Surrogacy is also one of the most challenging ways for gay men to start a family, not only because of the costs involved, but because the practice is relatively new and constantly changing. Let’s start with the challenges that gay couples face when considering surrogacy:
Prejudice. Straight couples that have difficulty conceiving also use surrogates, so there is a chance agencies, prospective surrogates, and fertility clinics involved in the process will treat gay couples exploring surrogacy differently (i.e. refuse your business, quote the bible, etc.). The point is, it’s best to be up-front about who you are and what you are looking for from the beginning with all the players in the process. See our list of Gay Parenting Resources for gay-friendly, gay-approved Surrogacy Agencies.
Schizophrenic State Laws. As with adoption, surrogacy laws vary state by state. Some states, like New York, have specific laws prohibiting surrogacy. Others have specific laws allowing surrogacy. Still others have no laws established at all about surrogacy. Here’s an excellent resource concerning Surrogacy Laws State by State.

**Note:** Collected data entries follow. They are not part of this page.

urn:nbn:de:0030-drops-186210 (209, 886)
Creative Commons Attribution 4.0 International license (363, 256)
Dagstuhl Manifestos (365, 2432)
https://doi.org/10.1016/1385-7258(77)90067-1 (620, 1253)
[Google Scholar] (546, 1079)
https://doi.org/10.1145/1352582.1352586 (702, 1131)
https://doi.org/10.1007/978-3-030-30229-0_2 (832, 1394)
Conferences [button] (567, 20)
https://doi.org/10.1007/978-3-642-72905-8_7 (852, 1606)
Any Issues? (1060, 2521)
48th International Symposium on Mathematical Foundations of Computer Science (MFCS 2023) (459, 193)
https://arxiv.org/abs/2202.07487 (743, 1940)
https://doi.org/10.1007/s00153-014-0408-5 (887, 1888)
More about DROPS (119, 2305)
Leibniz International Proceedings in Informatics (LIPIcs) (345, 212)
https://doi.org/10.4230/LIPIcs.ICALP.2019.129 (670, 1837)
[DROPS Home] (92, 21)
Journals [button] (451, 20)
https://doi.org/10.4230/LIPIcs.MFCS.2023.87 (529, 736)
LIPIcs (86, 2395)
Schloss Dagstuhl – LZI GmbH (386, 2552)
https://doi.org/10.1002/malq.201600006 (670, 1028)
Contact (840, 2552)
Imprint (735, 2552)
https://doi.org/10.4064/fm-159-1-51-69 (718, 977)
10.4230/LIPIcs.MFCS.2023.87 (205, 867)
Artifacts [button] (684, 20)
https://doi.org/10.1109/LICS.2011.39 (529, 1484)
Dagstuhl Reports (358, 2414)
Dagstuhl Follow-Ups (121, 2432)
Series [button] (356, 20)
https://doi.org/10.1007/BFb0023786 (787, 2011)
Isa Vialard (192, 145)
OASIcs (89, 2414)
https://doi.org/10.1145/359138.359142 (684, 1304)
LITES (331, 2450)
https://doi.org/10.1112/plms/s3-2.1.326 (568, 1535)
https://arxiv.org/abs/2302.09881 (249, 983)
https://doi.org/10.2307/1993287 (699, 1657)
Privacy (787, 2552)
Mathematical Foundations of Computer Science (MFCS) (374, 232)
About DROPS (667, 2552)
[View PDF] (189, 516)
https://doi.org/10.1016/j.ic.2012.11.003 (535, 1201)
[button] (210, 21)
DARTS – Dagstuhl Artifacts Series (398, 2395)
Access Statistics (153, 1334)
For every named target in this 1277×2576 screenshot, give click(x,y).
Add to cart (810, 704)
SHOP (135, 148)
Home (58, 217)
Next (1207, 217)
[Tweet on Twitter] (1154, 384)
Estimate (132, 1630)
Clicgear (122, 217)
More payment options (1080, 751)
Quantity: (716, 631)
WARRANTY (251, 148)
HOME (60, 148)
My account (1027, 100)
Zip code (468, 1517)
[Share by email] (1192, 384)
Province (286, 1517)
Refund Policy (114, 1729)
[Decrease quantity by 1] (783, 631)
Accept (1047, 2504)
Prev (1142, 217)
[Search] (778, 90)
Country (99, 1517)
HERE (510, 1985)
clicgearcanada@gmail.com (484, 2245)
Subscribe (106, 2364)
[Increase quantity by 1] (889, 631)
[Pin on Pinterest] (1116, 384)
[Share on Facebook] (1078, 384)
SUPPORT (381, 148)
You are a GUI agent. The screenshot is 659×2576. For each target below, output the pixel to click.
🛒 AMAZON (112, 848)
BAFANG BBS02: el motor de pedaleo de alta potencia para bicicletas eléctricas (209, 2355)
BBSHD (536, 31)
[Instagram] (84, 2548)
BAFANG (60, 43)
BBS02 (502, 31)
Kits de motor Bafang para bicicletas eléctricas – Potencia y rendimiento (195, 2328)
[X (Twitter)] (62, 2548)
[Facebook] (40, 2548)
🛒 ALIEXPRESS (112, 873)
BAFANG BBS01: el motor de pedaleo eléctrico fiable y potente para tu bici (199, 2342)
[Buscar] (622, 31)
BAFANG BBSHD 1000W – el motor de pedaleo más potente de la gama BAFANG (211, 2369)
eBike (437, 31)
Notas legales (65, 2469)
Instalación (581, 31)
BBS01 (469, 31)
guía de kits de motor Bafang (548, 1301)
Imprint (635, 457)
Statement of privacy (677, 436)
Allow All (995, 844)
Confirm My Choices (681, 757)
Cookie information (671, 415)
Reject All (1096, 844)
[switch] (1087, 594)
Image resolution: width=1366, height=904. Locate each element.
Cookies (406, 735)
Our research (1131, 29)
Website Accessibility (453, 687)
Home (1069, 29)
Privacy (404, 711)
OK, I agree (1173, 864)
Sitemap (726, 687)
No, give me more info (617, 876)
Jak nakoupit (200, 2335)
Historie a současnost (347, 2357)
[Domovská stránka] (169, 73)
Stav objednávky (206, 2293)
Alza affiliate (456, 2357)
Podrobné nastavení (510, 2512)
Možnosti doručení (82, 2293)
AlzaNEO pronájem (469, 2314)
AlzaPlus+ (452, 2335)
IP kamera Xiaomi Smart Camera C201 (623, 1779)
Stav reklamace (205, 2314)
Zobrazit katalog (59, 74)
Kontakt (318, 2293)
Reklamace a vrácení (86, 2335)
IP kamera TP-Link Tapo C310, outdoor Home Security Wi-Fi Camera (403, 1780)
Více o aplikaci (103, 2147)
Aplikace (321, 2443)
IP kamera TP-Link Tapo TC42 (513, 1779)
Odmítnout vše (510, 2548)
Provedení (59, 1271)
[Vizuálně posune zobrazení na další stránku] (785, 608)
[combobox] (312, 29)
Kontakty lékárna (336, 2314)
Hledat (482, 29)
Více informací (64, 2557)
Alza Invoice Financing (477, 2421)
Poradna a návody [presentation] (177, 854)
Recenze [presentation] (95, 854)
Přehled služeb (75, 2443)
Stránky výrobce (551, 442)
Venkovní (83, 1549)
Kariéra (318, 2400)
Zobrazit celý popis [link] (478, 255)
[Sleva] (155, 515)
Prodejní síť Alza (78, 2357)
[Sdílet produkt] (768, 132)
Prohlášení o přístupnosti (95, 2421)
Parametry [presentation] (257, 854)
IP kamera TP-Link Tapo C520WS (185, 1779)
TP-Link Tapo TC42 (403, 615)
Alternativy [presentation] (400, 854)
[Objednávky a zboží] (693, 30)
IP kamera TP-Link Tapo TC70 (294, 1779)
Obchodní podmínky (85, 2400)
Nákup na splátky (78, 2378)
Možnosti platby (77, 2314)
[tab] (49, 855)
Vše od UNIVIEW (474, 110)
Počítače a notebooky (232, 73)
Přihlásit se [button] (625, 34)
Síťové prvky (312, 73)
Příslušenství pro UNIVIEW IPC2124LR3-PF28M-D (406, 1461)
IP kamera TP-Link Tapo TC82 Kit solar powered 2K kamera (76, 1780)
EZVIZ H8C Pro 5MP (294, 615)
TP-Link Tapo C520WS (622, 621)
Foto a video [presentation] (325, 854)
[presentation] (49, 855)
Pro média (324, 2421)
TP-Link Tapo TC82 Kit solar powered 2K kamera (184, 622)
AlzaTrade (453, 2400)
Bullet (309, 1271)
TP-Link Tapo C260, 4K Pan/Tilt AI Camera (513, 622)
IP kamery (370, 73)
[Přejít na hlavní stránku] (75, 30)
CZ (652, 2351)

Legal Claims and Clusterf*&ks. Often, the scenarios created by surrogacy arrangements are the stuff of Lifetime Movies and Law and Order Episodes. The legal intricacies in cases involving the creation of life, biological parent claims, and wildly varying state laws might make an excellent question on a state bar exam, but it can also keep your quest for a child hanging in tenuous balance. Each state has their own laws on what establishes parenthood, who is allowed on the birth certificate, and who may lay claim to a child. In short – make sure you consult a lawyer specializing in gay parenting issues who is familiar with these intricacies who can protect you and your partner’s claim to parenthood as well as guide you through the process.
The good news? You’re not alone. The American Organisation of Parents through Surrogacy estimates that 25,000 US babies were born through surrogacy in the 30 years to 2006. More than 1,000 gestational surrogacy cycles take place in the US every year.